Irritation flooded through him, hot like vitriol. Jason clamped his jaw shut and refused it an exit. The feeling scalded the roof of his mouth and seeped through the gaps of his teeth. “Then you don’t know me that well.” 

They’d gone down this route so many times— talk, reach out, fight. Jason felt he could navigate its troughs blindfolded. Dick was working his jaw; he too seemed aware of the danger and was looking for a way to divert courses.

“What happened to you?”

Jason laughed. The sound came out like sandpaper on a piece of wood. “Same thing that happens to everyone in Gotham. You'll have to be more specific, Nightwing.” 

A small, confused furrow appeared over the bridge of Dick’s mask.
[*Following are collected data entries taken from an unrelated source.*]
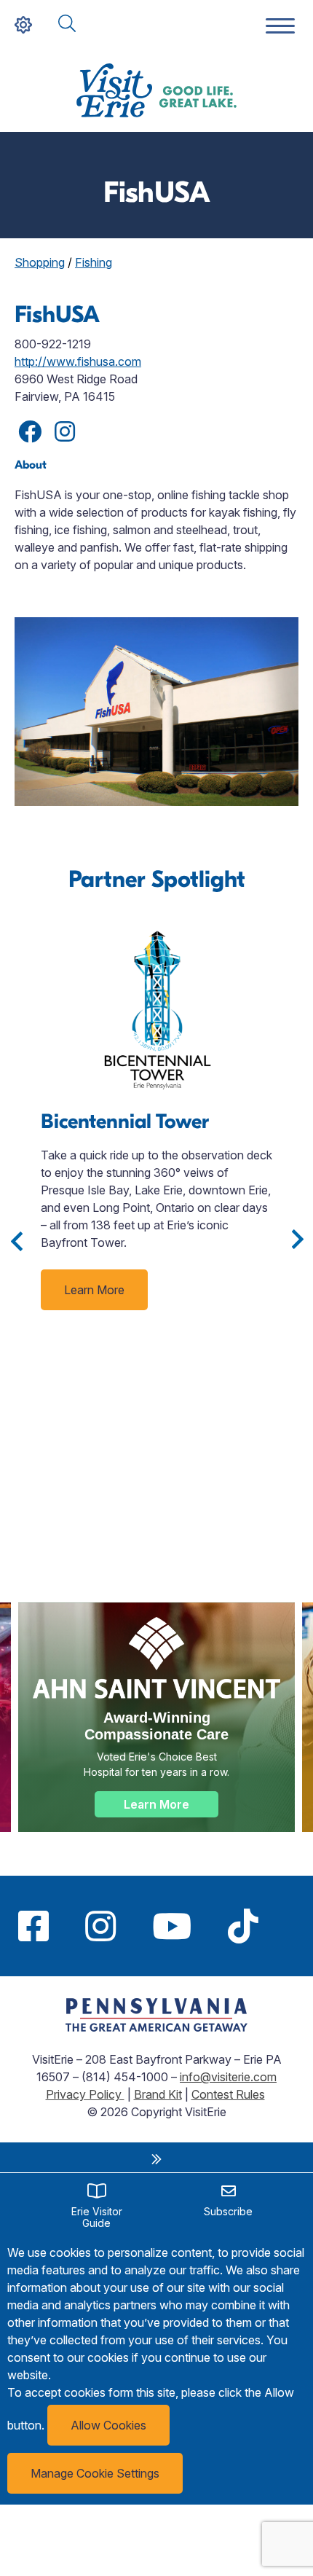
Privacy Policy (85, 2094)
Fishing (93, 262)
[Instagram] (100, 1926)
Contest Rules (228, 2094)
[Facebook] (33, 1926)
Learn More (94, 1290)
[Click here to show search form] (67, 24)
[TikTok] (243, 1926)
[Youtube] (172, 1926)
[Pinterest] (294, 1926)
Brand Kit (158, 2094)
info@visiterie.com (228, 2077)
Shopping (40, 262)
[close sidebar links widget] (156, 2159)
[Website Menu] (280, 26)
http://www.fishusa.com (78, 361)
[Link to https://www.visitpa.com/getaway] (156, 2027)
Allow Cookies (108, 2425)
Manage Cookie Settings (95, 2473)
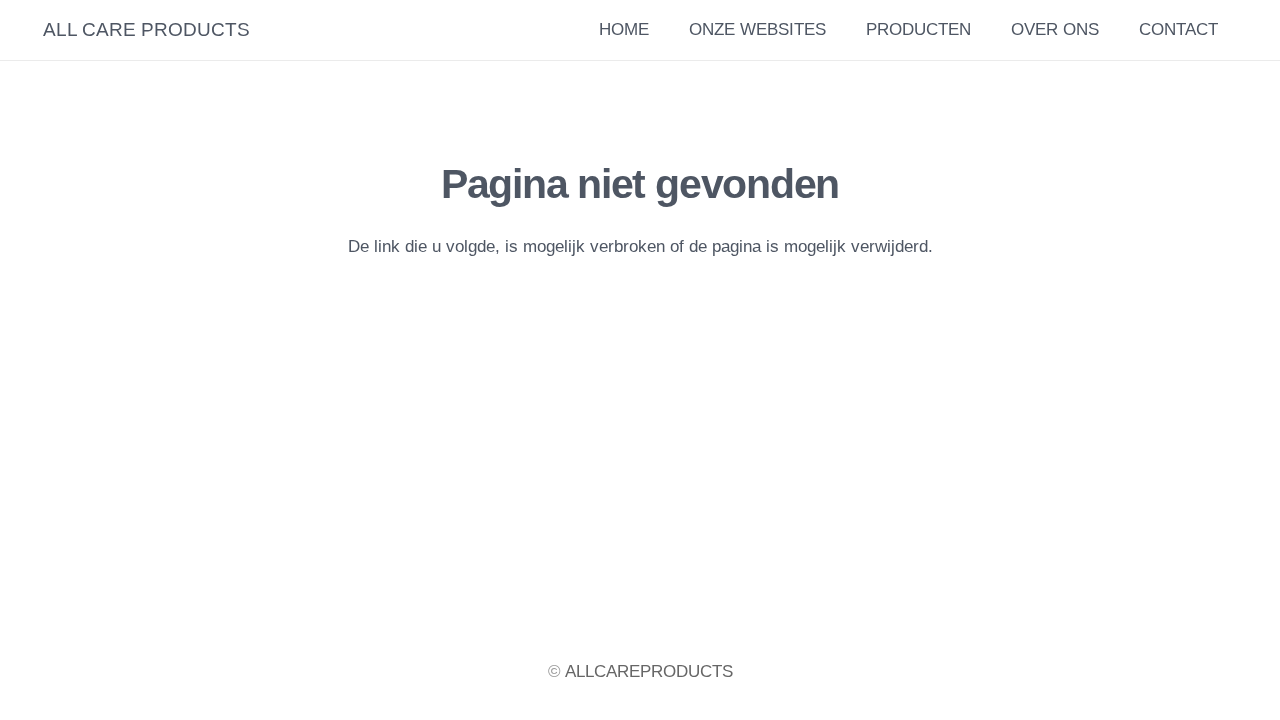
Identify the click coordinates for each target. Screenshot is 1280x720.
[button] (1111, 30)
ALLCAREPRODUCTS (649, 671)
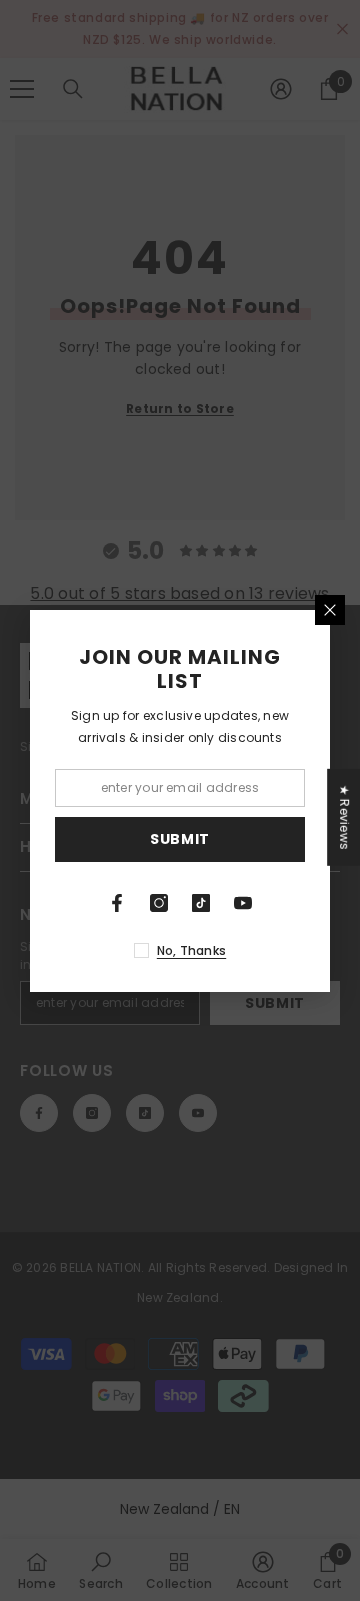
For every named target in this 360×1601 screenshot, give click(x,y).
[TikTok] (201, 903)
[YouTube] (243, 903)
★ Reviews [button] (344, 816)
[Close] (330, 610)
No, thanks (191, 950)
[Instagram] (159, 903)
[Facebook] (117, 903)
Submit (180, 839)
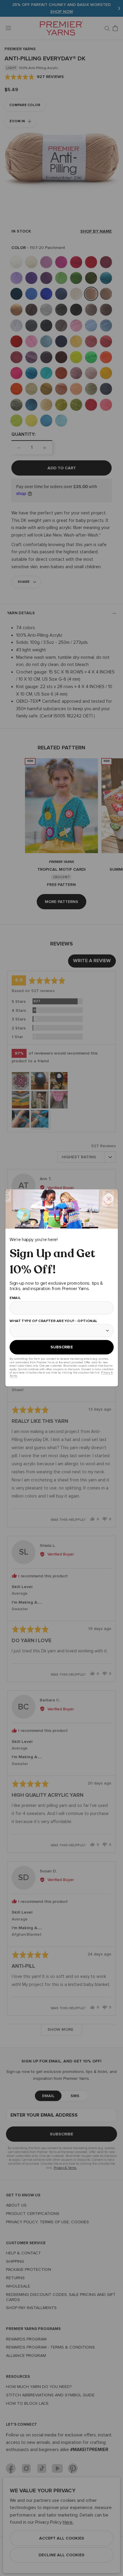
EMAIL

He was perhaps reliving the last entry he’d read in Jason’s file; the one that accounted for his first return to Gotham. A chase across gilded rooftops. A bomb strapped behind the train station’s post clock, and another one in the fireplace of a dilapidated condo. The Joker, missing from his cell. Jason was sure the file had brought up many questions in Dick that were worth asking, but they were none that he wanted to answer right now. 

Dick seemed to settle for a neutral offer this time. “Whatever it is, we can fix it together.”

“Just be glad I fared better than the other folks in Arkham.”

His face twisted. “Don’t say that. You’re nothing like them.” 

“Tell that to Batman.”

“Batman is…” Dick looked hesitant, the askant lines in his face deepening. “His stance on things is complicated. You know that.” 

Jason did. The same way he knew that Dick carried plenty of anger towards Bruce as well. It was hard not to, when Batman and Robin were the only two beacons in Gotham’s oppressive shadow. Dick seemed to favor ignoring his animosity when things were going well. But Jason could always see which spots between Batman and the first Robin were weak to the touch— which were fraying under pressure. 

He withheld himself from prodding, instead averting his eyes over to the pier. Strips of fire continued to creep their way across the sky. Jason knew that this incursion would land him on the Gotham highway right during the morning rush. That was fine. He would need the extra mileage to clear his head of this encounter.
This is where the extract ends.